Oil prices reversed gains to trade nearly 1 percent lower on Thursday but continued to hold in a tight range as the market weighed swelling U.S. inventories against possible renewed efforts by major oil producers to reduce a price-sapping glut.
Crude futures rose earlier after sources said the Organization of the Petroleum Exporting Countries may consider extending its oil supply-reduction pact with non-members and might even apply deeper cuts if global crude inventories failed to drop to a targeted level.

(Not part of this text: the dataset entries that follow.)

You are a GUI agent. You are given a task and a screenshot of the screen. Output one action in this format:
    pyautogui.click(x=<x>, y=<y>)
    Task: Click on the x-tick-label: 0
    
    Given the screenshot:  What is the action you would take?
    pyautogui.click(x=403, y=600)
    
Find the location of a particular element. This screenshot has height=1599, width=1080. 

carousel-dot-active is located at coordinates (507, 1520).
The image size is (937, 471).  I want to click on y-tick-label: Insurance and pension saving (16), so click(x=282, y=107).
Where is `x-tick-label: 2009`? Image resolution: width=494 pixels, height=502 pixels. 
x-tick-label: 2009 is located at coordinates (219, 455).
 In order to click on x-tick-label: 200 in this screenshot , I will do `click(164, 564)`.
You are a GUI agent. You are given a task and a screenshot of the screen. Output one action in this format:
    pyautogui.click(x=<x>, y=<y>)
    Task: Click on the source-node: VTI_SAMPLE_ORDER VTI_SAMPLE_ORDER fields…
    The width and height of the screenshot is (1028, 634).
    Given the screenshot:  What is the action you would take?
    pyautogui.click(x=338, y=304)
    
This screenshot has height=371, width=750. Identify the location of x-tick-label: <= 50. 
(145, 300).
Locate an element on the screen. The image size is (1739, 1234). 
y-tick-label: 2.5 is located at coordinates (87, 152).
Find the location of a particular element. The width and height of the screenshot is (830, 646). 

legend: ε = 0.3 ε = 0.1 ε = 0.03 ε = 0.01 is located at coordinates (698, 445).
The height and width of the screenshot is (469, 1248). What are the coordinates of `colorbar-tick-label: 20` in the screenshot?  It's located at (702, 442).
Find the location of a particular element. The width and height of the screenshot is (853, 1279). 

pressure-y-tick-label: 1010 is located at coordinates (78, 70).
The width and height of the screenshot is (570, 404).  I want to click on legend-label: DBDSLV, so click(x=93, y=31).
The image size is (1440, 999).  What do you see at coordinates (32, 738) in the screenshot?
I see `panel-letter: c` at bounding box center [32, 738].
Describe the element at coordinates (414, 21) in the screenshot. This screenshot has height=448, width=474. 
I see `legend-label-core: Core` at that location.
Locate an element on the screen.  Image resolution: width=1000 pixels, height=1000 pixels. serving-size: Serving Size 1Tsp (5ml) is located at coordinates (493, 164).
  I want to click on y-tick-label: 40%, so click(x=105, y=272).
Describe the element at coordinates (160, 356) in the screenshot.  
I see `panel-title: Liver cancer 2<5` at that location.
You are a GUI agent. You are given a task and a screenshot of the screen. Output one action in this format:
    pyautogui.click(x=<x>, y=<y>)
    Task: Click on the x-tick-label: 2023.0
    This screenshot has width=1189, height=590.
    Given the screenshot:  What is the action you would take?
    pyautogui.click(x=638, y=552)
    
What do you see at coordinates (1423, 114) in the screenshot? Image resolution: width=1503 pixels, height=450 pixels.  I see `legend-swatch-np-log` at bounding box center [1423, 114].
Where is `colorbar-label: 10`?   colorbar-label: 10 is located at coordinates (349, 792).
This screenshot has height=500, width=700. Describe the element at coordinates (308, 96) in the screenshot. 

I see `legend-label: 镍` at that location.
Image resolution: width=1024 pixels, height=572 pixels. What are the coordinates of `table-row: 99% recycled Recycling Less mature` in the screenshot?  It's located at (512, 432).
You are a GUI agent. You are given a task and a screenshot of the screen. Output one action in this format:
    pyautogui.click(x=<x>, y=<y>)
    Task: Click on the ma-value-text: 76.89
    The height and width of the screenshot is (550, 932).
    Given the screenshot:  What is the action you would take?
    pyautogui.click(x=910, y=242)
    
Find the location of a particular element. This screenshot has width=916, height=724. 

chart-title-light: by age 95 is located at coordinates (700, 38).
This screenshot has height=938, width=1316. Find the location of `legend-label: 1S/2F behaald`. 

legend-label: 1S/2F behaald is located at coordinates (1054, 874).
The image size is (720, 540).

By 10:34 a.m. ET (1534 GMT), Brent crude was down 48 cents, or 0.9 percent, at $55.27 a barrel while U.S. light crude dropped 26 cents, or 0.4 percent, to $52.85 a barrel.
Prices have traded in a tight $5-range since OPEC and other exporters including Russia agreed last year to cut output by 1.8 million barrels per day (bpd) to reduce a price-sapping glut. The deal took effect on Jan. 1 and lasts six months.
OPEC's supply pact could be extended by May if all major producers showed "effective cooperation," an OPEC source told Reuters.
"There's a good chance and high odds that the group (OPEC) decides that they want to continue this process," Energy Aspects analyst Richard Mallinson said.
Most producers appear to be sticking to the deal so far but it is unclear how much impact the supply reductions are having on world oil inventories that are close to record highs.
U.S. oil inventories have risen sharply in the past six weeks, with crude and U.S. gasoline inventories hitting all-time records last week, the U.S. Energy Department said on Wednesday. Analysts say that the market is setting up for a possible fall if inventories do not start to decline soon.
"The market's response to yesterday's stats suggests it continues to focus on forward expectations of further rebalance through production cuts and increased demand, but doesn't have any oomph to push higher," said Gene McGillian, manager of market research at Tradition Energy in Stamford, Connecticut.
"But the massive overhang over oil and gasoline inventories continues to put doubts in the minds of the bulls."
The anticipation that OPEC's cuts - and surprisingly high level of adherence to those production reductions - will start to reduce inventories has kept traders heavily invested in futures contracts betting on more gains.
As of last week, non-commercial traders had a net long position of 477,000 U.S. crude contracts, just short of the previous week's level that represented a record long position in oil futures, according to data from the U.S. Commodity Futures Trading Commission.